WORK REQUEST: Where the records below show a line containing "Where should I click to: Collapse", start copying; end with the line containing "Task: Click the Select content type title", and copy it too.

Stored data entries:
######

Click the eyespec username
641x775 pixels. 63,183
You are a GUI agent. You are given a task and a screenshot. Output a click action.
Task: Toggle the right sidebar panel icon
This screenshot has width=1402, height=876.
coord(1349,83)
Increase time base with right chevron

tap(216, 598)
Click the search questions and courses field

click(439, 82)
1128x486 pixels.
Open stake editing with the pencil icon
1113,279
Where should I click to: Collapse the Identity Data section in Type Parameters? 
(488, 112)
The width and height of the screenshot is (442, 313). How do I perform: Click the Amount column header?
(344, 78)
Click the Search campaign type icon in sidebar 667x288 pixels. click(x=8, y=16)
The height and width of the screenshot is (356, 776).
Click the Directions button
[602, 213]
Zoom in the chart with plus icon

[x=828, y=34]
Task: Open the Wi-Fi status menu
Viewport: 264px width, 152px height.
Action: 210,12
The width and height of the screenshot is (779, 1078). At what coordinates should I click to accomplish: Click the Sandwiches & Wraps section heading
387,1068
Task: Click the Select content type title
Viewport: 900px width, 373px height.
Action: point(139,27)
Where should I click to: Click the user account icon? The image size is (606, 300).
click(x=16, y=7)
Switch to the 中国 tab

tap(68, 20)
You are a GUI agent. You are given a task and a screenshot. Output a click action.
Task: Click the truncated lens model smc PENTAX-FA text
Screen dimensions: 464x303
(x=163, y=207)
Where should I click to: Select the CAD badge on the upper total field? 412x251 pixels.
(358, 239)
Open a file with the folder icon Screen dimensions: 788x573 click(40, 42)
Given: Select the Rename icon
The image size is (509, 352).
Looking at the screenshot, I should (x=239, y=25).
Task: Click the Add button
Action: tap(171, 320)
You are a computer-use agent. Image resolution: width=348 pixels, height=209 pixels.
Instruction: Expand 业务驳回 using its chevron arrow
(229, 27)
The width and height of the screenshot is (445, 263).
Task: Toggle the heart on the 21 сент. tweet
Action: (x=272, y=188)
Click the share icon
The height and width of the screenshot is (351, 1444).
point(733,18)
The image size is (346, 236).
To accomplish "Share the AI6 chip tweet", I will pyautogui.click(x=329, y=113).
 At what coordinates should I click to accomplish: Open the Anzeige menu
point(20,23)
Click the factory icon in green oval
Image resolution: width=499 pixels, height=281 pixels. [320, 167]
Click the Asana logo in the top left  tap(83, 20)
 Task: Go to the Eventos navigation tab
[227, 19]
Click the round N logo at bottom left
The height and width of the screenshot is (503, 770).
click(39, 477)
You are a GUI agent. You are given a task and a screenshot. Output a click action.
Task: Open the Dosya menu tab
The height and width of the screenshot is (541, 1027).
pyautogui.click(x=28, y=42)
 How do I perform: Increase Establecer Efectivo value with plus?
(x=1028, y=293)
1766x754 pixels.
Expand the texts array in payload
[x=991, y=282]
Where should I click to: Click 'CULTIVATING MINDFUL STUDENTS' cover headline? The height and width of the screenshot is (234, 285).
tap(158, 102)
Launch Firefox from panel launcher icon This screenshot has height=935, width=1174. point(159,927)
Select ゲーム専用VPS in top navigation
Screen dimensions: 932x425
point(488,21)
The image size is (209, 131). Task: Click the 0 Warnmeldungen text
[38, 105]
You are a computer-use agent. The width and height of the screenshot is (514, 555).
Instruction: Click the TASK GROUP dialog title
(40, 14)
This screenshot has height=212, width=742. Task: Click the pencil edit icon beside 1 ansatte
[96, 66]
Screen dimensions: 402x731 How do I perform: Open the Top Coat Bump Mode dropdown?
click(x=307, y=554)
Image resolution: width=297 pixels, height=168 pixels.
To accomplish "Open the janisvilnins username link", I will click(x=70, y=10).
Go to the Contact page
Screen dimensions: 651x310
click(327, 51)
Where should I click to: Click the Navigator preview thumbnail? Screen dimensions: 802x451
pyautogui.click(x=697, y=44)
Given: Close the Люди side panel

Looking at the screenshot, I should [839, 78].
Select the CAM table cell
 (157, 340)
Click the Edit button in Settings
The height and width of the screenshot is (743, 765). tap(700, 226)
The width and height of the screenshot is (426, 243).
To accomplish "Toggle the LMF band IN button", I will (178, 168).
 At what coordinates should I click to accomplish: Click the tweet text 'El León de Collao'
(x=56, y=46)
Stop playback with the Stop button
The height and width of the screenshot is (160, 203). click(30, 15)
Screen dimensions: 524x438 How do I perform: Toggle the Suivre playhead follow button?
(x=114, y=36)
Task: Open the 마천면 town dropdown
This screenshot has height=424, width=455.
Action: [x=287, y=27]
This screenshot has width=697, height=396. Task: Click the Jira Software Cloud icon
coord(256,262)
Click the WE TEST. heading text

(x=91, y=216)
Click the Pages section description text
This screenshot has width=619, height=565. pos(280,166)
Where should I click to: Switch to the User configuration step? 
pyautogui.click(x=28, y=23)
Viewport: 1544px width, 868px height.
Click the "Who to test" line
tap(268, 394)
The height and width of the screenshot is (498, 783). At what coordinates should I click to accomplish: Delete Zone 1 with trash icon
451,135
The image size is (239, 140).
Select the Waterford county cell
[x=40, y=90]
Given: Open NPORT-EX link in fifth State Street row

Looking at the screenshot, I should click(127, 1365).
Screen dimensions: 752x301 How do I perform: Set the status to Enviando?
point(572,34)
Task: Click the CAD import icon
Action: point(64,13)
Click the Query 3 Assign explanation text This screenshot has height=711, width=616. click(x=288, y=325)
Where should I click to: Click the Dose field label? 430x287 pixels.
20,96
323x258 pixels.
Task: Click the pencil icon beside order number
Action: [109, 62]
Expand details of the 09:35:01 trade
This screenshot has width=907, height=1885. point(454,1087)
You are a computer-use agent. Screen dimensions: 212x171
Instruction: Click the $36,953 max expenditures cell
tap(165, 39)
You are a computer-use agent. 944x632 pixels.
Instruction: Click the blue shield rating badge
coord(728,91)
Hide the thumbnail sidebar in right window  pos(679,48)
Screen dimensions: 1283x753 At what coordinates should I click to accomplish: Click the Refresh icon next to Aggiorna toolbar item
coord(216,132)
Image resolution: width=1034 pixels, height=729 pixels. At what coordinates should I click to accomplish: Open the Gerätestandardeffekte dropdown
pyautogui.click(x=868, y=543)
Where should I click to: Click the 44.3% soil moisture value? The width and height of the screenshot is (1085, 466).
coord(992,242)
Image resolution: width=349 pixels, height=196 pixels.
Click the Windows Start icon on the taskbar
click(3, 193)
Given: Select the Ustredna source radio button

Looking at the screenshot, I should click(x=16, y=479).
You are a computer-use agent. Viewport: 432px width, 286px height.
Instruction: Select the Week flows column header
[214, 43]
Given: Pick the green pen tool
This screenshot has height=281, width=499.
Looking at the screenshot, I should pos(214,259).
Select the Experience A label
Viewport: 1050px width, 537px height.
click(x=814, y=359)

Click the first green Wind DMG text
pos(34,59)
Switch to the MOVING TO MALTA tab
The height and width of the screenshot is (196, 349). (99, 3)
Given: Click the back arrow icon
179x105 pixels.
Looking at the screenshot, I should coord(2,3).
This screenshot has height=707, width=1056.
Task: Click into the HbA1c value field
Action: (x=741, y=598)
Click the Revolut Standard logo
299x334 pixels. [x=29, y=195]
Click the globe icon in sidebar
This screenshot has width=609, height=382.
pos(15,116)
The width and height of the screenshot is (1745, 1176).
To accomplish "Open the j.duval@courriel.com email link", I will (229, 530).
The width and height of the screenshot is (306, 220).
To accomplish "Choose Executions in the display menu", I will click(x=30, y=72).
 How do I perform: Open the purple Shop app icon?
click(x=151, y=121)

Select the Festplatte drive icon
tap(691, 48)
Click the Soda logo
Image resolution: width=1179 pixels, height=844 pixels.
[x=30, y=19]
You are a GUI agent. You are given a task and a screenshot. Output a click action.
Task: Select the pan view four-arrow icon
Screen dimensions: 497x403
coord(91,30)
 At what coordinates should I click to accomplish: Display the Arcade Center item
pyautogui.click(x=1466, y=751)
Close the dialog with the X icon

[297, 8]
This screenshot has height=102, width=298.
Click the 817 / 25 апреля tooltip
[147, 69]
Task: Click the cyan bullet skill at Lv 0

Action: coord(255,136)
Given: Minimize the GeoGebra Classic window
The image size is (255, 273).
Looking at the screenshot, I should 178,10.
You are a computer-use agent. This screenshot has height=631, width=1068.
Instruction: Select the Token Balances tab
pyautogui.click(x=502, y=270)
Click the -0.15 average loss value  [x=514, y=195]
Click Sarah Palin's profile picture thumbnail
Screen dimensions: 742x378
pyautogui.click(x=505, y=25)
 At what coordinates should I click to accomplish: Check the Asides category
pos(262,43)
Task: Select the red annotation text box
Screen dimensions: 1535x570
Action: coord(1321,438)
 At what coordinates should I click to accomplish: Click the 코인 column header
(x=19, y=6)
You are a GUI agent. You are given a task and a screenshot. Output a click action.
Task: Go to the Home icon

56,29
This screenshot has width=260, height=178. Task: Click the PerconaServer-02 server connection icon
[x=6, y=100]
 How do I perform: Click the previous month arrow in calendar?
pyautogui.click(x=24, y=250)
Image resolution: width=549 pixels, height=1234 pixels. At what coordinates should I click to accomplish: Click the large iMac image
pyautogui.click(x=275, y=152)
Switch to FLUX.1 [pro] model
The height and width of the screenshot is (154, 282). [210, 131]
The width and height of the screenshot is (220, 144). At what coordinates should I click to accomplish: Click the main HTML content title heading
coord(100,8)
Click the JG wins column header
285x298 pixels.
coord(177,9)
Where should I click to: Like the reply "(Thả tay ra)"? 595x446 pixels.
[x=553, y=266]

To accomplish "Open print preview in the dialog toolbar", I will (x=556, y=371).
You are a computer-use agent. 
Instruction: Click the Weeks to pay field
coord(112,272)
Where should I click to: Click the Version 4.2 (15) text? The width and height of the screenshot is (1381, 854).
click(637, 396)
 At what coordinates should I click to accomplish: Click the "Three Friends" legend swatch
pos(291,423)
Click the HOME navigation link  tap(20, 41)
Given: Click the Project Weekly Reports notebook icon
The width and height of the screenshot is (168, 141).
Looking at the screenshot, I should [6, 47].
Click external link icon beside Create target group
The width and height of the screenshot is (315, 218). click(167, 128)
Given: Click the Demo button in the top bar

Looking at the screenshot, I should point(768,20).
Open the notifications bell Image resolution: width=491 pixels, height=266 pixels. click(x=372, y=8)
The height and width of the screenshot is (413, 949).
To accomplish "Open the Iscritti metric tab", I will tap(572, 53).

######

EXPECTED ANSWER:
Where should I click to: Collapse the Identity Data section in Type Parameters? 
(488, 112)
The width and height of the screenshot is (442, 313). How do I perform: Click the Amount column header?
(344, 78)
Click the Search campaign type icon in sidebar 667x288 pixels. click(x=8, y=16)
The height and width of the screenshot is (356, 776).
Click the Directions button
[602, 213]
Zoom in the chart with plus icon

[x=828, y=34]
Task: Open the Wi-Fi status menu
Viewport: 264px width, 152px height.
Action: 210,12
The width and height of the screenshot is (779, 1078). At what coordinates should I click to accomplish: Click the Sandwiches & Wraps section heading
387,1068
Task: Click the Select content type title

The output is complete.